▶ _SOURCE EXTRACT_:
=-=-=-=-=

PerseusDL / canonical

This will be the base repo for all text and annotation data published in the PDL
16 stars 17 forks source link

Helma Dik's version of Herodotus Histories #65

Closed balmas closed 9 years ago

balmas commented 10 years ago

This is very long overdue, but this pull request is for the changes @helmadik has made to clean up Herodotus Histories.

I did a few things to make the comparison with the Perseus canonical P4 version a bit easier:

  1. the first commit on this branch are just some cleanup changes to the P4 version, to convert divX to div and remove milestone[@unit='para']. I'm not sure whether I'm right, but it seemed to me that the para milestones are irrelevant now that every section is wrapped in a p tag already, and they were causing some erroneous differences due to placement of the milestone before or after the div breaks (probably caused by differences in way the texts were cts-zied)
  2. the second commit on this branch is just to clean up the formatting and indenting of the P4 canonical version, again to limit erroneous differences.

=-=-=-=-=

▶ _DATA RECORDS_:

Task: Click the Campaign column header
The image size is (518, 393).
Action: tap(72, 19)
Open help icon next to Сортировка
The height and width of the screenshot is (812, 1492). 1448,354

=-=-=-=-=

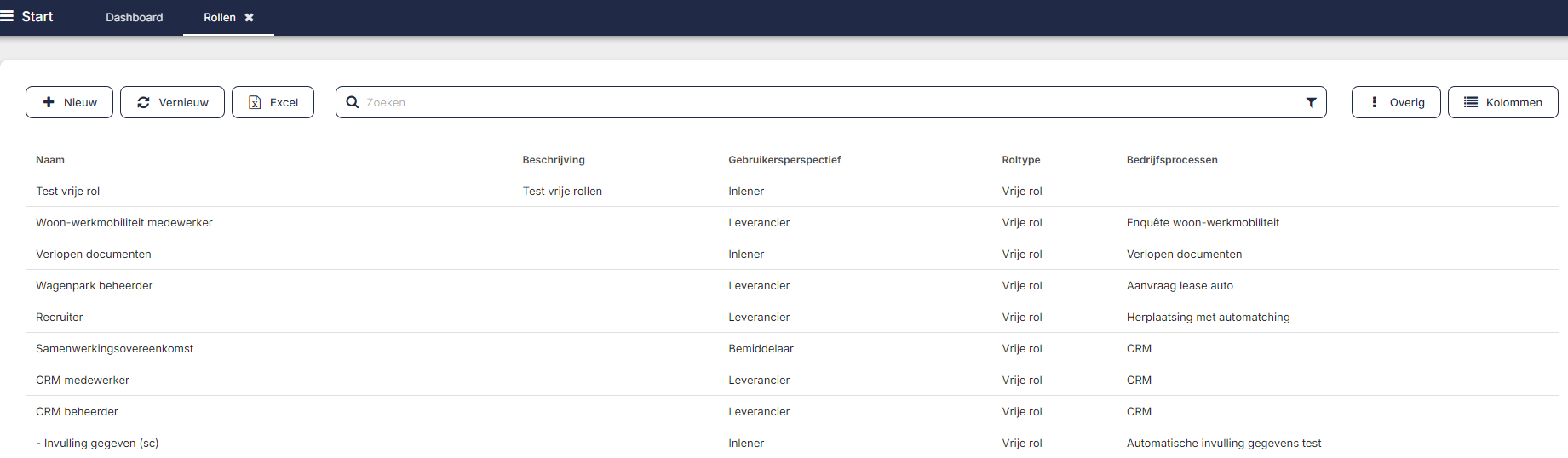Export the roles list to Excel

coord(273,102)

=-=-=-=-=

▶ _AIM_:
From the Herodotus pull request text, answer each of these briefly:
(a) Whose changes to Herodotus Histories does the pull request cover?
(b) In the first commit, what is divX converted to?
(c) What does the second commit clean up in the P4 canonical version?

▶ _TASK OUTPUT_:
(a) Helma Dik's (@helmadik)
(b) div
(c) The formatting and indenting